# Example of loading PDF using Nougat without splitting
Source: https://arxiv.org/abs/1408.5882

### Before running the code

You will need to `uniflow` conda environment to run this notebook. You can set up the environment following the instruction: https://github.com/CambioML/uniflow/tree/main#installation. Furthermore, make sure you have the following packages installed:

In [1]:
# pip3 install nougat-ocr

### Load packages

In [2]:
%reload_ext autoreload
%autoreload 2

import sys

sys.path.append(".")
sys.path.append("..")
sys.path.append("../..")

In [3]:
import os
from uniflow.flow.client import ExtractClient
from uniflow.flow.config import ExtractPDFConfig, NougatModelConfig


  from .autonotebook import tqdm as notebook_tqdm


### Prepare the input data

First, let's set current directory and input data directory, and load the raw data.

In [4]:
dir_cur = os.getcwd()
pdf_file = "1408.5882_page-1.pdf"
input_file = os.path.join(f"{dir_cur}/data/raw_input/", pdf_file)

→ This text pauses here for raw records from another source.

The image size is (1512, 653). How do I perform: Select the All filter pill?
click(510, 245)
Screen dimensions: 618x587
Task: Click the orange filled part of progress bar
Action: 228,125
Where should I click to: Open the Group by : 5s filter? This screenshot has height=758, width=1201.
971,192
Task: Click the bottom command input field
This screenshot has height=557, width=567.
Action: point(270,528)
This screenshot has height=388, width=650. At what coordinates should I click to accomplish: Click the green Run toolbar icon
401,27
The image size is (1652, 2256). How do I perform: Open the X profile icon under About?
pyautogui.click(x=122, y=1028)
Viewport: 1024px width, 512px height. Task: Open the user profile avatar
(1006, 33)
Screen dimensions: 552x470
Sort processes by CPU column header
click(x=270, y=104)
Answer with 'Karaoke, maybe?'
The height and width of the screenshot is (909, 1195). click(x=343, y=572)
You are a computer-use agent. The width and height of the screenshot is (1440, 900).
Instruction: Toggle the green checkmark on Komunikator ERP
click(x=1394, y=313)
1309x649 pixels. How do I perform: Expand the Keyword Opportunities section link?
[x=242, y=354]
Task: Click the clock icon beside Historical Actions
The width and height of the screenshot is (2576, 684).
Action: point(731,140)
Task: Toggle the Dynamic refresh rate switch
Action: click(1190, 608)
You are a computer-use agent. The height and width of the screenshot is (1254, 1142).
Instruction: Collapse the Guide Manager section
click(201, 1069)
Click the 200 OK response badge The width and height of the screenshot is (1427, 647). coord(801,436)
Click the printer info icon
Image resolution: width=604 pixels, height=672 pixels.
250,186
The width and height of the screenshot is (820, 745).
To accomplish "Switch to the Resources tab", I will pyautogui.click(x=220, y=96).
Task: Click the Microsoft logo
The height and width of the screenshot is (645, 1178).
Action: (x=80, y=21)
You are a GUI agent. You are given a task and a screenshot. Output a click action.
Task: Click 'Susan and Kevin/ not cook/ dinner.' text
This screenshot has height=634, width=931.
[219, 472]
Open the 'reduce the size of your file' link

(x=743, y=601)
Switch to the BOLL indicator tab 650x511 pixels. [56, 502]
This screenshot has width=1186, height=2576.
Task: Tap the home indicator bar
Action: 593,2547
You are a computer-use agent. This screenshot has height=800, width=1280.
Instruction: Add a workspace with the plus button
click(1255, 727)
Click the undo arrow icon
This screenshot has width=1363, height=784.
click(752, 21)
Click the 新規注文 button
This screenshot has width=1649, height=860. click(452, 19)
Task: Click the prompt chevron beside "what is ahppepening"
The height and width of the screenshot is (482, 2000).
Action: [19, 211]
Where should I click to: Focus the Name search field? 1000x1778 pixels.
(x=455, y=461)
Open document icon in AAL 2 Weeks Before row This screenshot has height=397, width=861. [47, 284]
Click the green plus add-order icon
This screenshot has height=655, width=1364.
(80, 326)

##### Load the pdf using Nougat
Note that we do not pass in a `splitter` to the `ExtractPDFConfig`. This will load the entire pdf as a single string, and will not split the pdf into sections.

In [5]:
data = [
    {"filename": input_file},
]

config = ExtractPDFConfig(
    model_config=NougatModelConfig(
        model_name = "0.1.0-small",
        batch_size = 1 # When batch_size>1, nougat will run on CUDA, otherwise it will run on CPU
    ),
)
nougat_client = ExtractClient(config)

output = nougat_client.run(data)


  return _VF.meshgrid(tensors, **kwargs)  # type: ignore[attr-defined]
100%|██████████| 1/1 [03:51<00:00, 231.45s/it]


### Process the output
As you can see, a plain PDF extract without a splitter will just output a single `str` under the `text` key.

In [6]:
context = output[0]['output'][0]['text']
context

"# Convolutional Neural Networks for Sentence Classification\n\n Yoon Kim\n\nNew York University\n\nyhk255@nyu.edu\n\n###### Abstract\n\nWe report on a series of experiments with convolutional neural networks (CNN) trained on top of pre-trained word vectors for sentence-level classification tasks. We show that a simple CNN with little hyperparameter tuning and static vectors achieves excellent results on multiple benchmarks. Learning task-specific vectors through fine-tuning offers further gains in performance. We additionally propose a simple modification to the architecture to allow for the use of both task-specific and static vectors. The CNN models discussed herein improve upon the state of the art on 4 out of 7 tasks, which include sentiment analysis and question classification.\n\n## 1 Introduction\n\nDeep learning models have achieved remarkable results in computer vision [11] and speech recognition [1] in recent years. Within natural language processing, much of the work with d

## End of the notebook

Check more Uniflow use cases in the [example folder](https://github.com/CambioML/uniflow/tree/main/example/model#examples)!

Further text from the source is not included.